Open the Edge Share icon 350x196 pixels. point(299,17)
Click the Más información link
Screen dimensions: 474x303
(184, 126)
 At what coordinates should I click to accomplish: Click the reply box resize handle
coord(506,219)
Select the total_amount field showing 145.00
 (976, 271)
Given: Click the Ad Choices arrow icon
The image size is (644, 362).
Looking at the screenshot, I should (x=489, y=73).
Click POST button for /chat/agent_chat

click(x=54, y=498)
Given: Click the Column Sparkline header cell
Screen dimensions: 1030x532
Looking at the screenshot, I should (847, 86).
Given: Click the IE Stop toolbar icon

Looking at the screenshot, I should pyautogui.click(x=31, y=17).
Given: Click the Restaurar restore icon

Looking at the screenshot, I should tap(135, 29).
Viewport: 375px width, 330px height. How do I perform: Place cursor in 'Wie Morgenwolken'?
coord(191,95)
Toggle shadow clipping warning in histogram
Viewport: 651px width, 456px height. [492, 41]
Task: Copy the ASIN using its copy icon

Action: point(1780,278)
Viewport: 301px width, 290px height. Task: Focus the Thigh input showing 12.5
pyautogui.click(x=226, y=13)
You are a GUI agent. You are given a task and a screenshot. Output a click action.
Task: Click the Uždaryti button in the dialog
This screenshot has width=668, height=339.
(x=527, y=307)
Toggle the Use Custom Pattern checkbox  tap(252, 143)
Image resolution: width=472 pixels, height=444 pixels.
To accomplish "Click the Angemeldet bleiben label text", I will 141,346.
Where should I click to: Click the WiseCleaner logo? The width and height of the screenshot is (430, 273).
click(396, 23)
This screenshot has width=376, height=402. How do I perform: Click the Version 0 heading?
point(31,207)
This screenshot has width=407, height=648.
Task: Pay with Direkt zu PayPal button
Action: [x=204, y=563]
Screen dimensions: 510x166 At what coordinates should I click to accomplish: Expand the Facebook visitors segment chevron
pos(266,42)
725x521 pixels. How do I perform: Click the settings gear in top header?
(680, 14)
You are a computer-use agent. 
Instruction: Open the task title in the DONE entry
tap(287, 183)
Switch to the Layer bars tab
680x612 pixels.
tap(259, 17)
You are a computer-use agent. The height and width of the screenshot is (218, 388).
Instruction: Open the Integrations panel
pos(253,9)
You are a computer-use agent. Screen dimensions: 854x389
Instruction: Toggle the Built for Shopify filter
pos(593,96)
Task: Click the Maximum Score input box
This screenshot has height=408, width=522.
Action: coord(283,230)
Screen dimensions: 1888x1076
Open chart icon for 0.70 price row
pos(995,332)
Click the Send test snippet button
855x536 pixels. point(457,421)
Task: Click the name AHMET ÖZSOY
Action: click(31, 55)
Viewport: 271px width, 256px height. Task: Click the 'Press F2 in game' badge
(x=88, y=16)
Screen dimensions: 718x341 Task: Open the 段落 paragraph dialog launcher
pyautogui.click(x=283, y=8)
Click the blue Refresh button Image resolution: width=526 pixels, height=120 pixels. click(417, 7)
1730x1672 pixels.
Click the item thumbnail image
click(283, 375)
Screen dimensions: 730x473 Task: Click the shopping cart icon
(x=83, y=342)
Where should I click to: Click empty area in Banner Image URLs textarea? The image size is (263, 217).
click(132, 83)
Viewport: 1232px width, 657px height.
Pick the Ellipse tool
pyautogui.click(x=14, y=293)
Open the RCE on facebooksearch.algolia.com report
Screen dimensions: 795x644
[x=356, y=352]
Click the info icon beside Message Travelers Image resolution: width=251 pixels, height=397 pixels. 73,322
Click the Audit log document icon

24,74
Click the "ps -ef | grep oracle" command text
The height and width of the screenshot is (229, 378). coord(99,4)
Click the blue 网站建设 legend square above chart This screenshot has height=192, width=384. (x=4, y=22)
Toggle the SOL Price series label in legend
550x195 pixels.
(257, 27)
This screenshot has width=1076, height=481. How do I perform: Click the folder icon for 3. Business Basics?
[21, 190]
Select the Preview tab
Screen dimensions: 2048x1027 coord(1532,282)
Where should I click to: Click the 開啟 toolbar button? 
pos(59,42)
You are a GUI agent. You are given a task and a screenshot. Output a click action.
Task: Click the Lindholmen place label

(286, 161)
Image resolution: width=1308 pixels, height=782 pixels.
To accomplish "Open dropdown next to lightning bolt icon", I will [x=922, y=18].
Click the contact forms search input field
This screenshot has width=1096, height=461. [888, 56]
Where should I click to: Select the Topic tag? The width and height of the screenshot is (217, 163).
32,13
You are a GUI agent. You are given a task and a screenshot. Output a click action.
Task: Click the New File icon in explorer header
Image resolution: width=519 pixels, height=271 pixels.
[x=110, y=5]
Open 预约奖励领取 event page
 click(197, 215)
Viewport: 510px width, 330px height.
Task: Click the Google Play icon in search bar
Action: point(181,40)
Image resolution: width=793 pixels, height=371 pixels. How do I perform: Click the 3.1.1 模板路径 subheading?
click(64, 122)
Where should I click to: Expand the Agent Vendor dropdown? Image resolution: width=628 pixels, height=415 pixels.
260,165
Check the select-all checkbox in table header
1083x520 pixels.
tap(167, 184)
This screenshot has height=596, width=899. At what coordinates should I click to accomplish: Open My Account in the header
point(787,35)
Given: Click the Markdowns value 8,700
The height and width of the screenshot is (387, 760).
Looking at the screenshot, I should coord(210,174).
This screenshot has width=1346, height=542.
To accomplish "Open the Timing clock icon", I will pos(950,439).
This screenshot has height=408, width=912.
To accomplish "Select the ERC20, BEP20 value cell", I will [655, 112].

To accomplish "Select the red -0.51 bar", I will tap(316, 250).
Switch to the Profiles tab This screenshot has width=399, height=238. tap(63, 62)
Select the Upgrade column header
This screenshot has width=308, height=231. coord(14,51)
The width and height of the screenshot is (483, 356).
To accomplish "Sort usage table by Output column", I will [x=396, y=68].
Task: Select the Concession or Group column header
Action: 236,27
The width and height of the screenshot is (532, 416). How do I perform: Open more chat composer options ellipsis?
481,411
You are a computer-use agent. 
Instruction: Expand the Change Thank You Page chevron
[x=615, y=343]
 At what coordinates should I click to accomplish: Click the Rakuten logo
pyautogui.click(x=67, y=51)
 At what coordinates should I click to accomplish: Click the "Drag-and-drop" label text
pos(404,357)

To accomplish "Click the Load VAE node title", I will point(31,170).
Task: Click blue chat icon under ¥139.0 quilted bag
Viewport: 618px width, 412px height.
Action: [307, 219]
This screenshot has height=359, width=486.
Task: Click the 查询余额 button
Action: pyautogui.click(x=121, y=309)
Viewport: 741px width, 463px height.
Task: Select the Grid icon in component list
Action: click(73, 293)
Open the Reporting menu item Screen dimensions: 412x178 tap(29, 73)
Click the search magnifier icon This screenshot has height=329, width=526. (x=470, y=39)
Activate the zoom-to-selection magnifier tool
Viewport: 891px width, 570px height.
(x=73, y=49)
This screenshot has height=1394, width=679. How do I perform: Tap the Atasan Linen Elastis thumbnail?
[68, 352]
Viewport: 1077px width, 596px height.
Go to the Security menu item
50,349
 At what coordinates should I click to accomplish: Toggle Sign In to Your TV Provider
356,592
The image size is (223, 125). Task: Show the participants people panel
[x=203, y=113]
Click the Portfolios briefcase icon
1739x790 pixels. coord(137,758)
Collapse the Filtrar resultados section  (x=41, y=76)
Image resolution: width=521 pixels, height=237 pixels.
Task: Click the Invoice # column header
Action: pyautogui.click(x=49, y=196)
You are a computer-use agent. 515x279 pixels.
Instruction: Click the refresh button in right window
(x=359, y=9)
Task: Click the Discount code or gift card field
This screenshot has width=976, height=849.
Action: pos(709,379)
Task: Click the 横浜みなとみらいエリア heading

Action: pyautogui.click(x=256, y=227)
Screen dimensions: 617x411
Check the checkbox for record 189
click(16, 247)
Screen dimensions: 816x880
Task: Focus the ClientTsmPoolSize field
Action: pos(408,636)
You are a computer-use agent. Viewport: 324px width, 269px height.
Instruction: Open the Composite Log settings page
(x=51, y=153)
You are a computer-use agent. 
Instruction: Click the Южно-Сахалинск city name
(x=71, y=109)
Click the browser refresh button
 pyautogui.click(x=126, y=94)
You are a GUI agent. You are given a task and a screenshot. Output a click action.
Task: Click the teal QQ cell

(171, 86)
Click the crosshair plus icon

• _Your objective_
Among the entries above, the lines between the ones containing "Open chart icon for 0.70 price row" and "1730x1672 pixels.", inclusive, are to be transcribed exactly. No other line is to be given.

• _Exercise response_
Open chart icon for 0.70 price row
pos(995,332)
Click the Send test snippet button
855x536 pixels. point(457,421)
Task: Click the name AHMET ÖZSOY
Action: click(31, 55)
Viewport: 271px width, 256px height. Task: Click the 'Press F2 in game' badge
(x=88, y=16)
Screen dimensions: 718x341 Task: Open the 段落 paragraph dialog launcher
pyautogui.click(x=283, y=8)
Click the blue Refresh button Image resolution: width=526 pixels, height=120 pixels. click(417, 7)
1730x1672 pixels.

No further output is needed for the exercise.